The expected output is each entry, given again exactly.

BEGIN

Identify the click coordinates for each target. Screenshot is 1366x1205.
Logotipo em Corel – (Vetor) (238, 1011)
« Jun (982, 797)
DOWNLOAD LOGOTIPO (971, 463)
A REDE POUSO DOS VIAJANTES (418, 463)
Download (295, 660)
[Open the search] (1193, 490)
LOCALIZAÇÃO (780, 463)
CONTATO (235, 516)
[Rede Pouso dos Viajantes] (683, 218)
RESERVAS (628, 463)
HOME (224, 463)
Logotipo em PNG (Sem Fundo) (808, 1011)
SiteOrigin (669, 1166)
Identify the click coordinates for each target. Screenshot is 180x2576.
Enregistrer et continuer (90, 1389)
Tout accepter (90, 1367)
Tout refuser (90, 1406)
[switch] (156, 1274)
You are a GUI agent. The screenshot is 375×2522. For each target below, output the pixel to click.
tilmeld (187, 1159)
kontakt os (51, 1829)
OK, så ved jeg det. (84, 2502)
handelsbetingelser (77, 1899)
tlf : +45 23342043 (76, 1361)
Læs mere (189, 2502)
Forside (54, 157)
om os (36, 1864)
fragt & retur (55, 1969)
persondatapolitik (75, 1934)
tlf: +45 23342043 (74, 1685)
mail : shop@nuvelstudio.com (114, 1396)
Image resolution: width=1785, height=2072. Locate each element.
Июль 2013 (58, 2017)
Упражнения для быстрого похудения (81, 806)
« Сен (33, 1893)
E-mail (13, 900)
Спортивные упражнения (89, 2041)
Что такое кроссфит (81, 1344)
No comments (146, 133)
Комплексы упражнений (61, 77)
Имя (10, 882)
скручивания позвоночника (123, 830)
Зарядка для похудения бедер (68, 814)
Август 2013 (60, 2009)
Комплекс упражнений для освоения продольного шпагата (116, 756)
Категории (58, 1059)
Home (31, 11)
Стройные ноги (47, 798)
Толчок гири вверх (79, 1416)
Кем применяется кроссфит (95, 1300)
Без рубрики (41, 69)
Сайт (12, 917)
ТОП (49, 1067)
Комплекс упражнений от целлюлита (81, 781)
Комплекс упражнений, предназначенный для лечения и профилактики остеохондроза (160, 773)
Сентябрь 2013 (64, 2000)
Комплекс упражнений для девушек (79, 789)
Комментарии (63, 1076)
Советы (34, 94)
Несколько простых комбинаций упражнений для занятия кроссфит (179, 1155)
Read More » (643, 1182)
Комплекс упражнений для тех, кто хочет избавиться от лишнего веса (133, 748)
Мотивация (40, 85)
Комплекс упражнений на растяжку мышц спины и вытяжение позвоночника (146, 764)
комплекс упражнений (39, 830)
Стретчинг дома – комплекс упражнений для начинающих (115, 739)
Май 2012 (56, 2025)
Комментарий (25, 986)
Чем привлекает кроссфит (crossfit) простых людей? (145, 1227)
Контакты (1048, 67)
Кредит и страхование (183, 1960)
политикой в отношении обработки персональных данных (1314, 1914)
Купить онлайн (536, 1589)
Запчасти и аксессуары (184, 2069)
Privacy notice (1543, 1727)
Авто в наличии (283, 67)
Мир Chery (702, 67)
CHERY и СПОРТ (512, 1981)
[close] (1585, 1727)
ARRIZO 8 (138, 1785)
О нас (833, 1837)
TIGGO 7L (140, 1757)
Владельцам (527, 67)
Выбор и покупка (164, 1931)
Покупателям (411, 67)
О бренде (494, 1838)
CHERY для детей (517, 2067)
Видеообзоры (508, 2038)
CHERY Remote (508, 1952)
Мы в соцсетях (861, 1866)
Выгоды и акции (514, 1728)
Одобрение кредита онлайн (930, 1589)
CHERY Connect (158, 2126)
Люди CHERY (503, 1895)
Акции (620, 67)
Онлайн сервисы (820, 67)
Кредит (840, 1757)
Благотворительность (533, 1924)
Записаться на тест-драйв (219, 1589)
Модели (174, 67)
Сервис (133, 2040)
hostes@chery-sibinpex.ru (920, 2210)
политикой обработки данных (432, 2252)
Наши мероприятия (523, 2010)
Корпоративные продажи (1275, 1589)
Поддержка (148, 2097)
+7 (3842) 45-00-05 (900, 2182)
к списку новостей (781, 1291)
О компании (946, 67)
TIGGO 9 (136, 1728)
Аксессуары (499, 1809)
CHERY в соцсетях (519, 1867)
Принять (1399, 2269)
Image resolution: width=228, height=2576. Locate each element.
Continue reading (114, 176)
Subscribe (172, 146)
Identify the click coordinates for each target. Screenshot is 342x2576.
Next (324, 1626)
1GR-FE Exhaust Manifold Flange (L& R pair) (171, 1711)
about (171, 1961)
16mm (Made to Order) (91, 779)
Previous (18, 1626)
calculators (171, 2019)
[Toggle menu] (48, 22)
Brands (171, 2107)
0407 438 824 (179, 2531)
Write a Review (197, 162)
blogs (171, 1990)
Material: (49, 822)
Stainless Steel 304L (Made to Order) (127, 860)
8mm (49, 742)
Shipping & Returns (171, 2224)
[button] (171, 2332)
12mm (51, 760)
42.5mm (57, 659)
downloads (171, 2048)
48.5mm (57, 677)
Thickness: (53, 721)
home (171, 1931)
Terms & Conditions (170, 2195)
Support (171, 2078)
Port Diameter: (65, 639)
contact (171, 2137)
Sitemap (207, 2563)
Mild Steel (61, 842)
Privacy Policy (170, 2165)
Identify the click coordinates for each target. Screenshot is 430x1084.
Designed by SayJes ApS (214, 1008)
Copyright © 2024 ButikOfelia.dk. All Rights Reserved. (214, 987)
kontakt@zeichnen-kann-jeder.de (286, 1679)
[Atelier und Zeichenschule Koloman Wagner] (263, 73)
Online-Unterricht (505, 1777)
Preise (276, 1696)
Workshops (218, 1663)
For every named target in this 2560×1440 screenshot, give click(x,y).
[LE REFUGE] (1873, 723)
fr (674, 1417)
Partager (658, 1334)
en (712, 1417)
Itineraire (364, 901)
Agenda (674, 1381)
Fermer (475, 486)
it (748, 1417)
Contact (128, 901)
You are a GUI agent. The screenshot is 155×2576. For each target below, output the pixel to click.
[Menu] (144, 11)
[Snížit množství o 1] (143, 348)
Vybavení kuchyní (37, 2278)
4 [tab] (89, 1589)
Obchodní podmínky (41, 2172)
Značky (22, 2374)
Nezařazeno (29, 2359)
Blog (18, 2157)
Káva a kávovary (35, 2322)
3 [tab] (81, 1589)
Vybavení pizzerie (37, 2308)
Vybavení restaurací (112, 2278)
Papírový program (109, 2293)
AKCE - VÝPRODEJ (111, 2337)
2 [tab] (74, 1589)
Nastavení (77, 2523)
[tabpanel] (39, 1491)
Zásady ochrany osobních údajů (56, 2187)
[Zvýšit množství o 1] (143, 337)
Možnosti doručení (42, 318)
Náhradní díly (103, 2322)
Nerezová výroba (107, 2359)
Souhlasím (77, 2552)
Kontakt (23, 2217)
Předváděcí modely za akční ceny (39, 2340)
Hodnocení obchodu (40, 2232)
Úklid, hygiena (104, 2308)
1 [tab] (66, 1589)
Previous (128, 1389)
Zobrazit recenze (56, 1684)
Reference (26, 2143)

END

## Answer to the exercise
Identify the click coordinates for each target. Screenshot is 1366x1205.
Logotipo em Corel – (Vetor) (238, 1011)
« Jun (982, 797)
DOWNLOAD LOGOTIPO (971, 463)
A REDE POUSO DOS VIAJANTES (418, 463)
Download (295, 660)
[Open the search] (1193, 490)
LOCALIZAÇÃO (780, 463)
CONTATO (235, 516)
[Rede Pouso dos Viajantes] (683, 218)
RESERVAS (628, 463)
HOME (224, 463)
Logotipo em PNG (Sem Fundo) (808, 1011)
SiteOrigin (669, 1166)
Identify the click coordinates for each target. Screenshot is 180x2576.
Enregistrer et continuer (90, 1389)
Tout accepter (90, 1367)
Tout refuser (90, 1406)
[switch] (156, 1274)
You are a GUI agent. The screenshot is 375×2522. For each target below, output the pixel to click.
tilmeld (187, 1159)
kontakt os (51, 1829)
OK, så ved jeg det. (84, 2502)
handelsbetingelser (77, 1899)
tlf : +45 23342043 (76, 1361)
Læs mere (189, 2502)
Forside (54, 157)
om os (36, 1864)
fragt & retur (55, 1969)
persondatapolitik (75, 1934)
tlf: +45 23342043 (74, 1685)
mail : shop@nuvelstudio.com (114, 1396)
Image resolution: width=1785, height=2072. Locate each element.
Июль 2013 (58, 2017)
Упражнения для быстрого похудения (81, 806)
« Сен (33, 1893)
E-mail (13, 900)
Спортивные упражнения (89, 2041)
Что такое кроссфит (81, 1344)
No comments (146, 133)
Комплексы упражнений (61, 77)
Имя (10, 882)
скручивания позвоночника (123, 830)
Зарядка для похудения бедер (68, 814)
Август 2013 (60, 2009)
Комплекс упражнений для освоения продольного шпагата (116, 756)
Категории (58, 1059)
Home (31, 11)
Стройные ноги (47, 798)
Толчок гири вверх (79, 1416)
Кем применяется кроссфит (95, 1300)
Без рубрики (41, 69)
Сайт (12, 917)
ТОП (49, 1067)
Комплекс упражнений от целлюлита (81, 781)
Комплекс упражнений, предназначенный для лечения и профилактики остеохондроза (160, 773)
Сентябрь 2013 (64, 2000)
Комплекс упражнений для девушек (79, 789)
Комментарии (63, 1076)
Советы (34, 94)
Несколько простых комбинаций упражнений для занятия кроссфит (179, 1155)
Read More » (643, 1182)
Комплекс упражнений для тех, кто хочет избавиться от лишнего веса (133, 748)
Мотивация (40, 85)
Комплекс упражнений на растяжку мышц спины и вытяжение позвоночника (146, 764)
комплекс упражнений (39, 830)
Стретчинг дома – комплекс упражнений для начинающих (115, 739)
Май 2012 (56, 2025)
Комментарий (25, 986)
Чем привлекает кроссфит (crossfit) простых людей? (145, 1227)
Контакты (1048, 67)
Кредит и страхование (183, 1960)
политикой в отношении обработки персональных данных (1314, 1914)
Купить онлайн (536, 1589)
Запчасти и аксессуары (184, 2069)
Privacy notice (1543, 1727)
Авто в наличии (283, 67)
Мир Chery (702, 67)
CHERY и СПОРТ (512, 1981)
[close] (1585, 1727)
ARRIZO 8 (138, 1785)
О нас (833, 1837)
TIGGO 7L (140, 1757)
Владельцам (527, 67)
Выбор и покупка (164, 1931)
Покупателям (411, 67)
О бренде (494, 1838)
CHERY для детей (517, 2067)
Видеообзоры (508, 2038)
CHERY Remote (508, 1952)
Мы в соцсетях (861, 1866)
Выгоды и акции (514, 1728)
Одобрение кредита онлайн (930, 1589)
CHERY Connect (158, 2126)
Люди CHERY (503, 1895)
Акции (620, 67)
Онлайн сервисы (820, 67)
Кредит (840, 1757)
Благотворительность (533, 1924)
Записаться на тест-драйв (219, 1589)
Модели (174, 67)
Сервис (133, 2040)
hostes@chery-sibinpex.ru (920, 2210)
политикой обработки данных (432, 2252)
Наши мероприятия (523, 2010)
Корпоративные продажи (1275, 1589)
Поддержка (148, 2097)
+7 (3842) 45-00-05 (900, 2182)
к списку новостей (781, 1291)
О компании (946, 67)
TIGGO 9 (136, 1728)
Аксессуары (499, 1809)
CHERY в соцсетях (519, 1867)
Принять (1399, 2269)
Image resolution: width=228, height=2576. Locate each element.
Continue reading (114, 176)
Subscribe (172, 146)
Identify the click coordinates for each target. Screenshot is 342x2576.
Next (324, 1626)
1GR-FE Exhaust Manifold Flange (L& R pair) (171, 1711)
about (171, 1961)
16mm (Made to Order) (91, 779)
Previous (18, 1626)
calculators (171, 2019)
[Toggle menu] (48, 22)
Brands (171, 2107)
0407 438 824 (179, 2531)
Write a Review (197, 162)
blogs (171, 1990)
Material: (49, 822)
Stainless Steel 304L (Made to Order) (127, 860)
8mm (49, 742)
Shipping & Returns (171, 2224)
[button] (171, 2332)
12mm (51, 760)
42.5mm (57, 659)
downloads (171, 2048)
48.5mm (57, 677)
Thickness: (53, 721)
home (171, 1931)
Terms & Conditions (170, 2195)
Support (171, 2078)
Port Diameter: (65, 639)
contact (171, 2137)
Sitemap (207, 2563)
Mild Steel (61, 842)
Privacy Policy (170, 2165)
Identify the click coordinates for each target. Screenshot is 430x1084.
Designed by SayJes ApS (214, 1008)
Copyright © 2024 ButikOfelia.dk. All Rights Reserved. (214, 987)
kontakt@zeichnen-kann-jeder.de (286, 1679)
[Atelier und Zeichenschule Koloman Wagner] (263, 73)
Online-Unterricht (505, 1777)
Preise (276, 1696)
Workshops (218, 1663)
For every named target in this 2560×1440 screenshot, give click(x,y).
[LE REFUGE] (1873, 723)
fr (674, 1417)
Partager (658, 1334)
en (712, 1417)
Itineraire (364, 901)
Agenda (674, 1381)
Fermer (475, 486)
it (748, 1417)
Contact (128, 901)
You are a GUI agent. The screenshot is 155×2576. For each target below, output the pixel to click.
[Menu] (144, 11)
[Snížit množství o 1] (143, 348)
Vybavení kuchyní (37, 2278)
4 [tab] (89, 1589)
Obchodní podmínky (41, 2172)
Značky (22, 2374)
Nezařazeno (29, 2359)
Blog (18, 2157)
Káva a kávovary (35, 2322)
3 [tab] (81, 1589)
Vybavení pizzerie (37, 2308)
Vybavení restaurací (112, 2278)
Papírový program (109, 2293)
AKCE - VÝPRODEJ (111, 2337)
2 [tab] (74, 1589)
Nastavení (77, 2523)
[tabpanel] (39, 1491)
Zásady ochrany osobních údajů (56, 2187)
[Zvýšit množství o 1] (143, 337)
Možnosti doručení (42, 318)
Náhradní díly (103, 2322)
Nerezová výroba (107, 2359)
Souhlasím (77, 2552)
Kontakt (23, 2217)
Předváděcí modely za akční ceny (39, 2340)
Hodnocení obchodu (40, 2232)
Úklid, hygiena (104, 2308)
1 [tab] (66, 1589)
Previous (128, 1389)
Zobrazit recenze (56, 1684)
Reference (26, 2143)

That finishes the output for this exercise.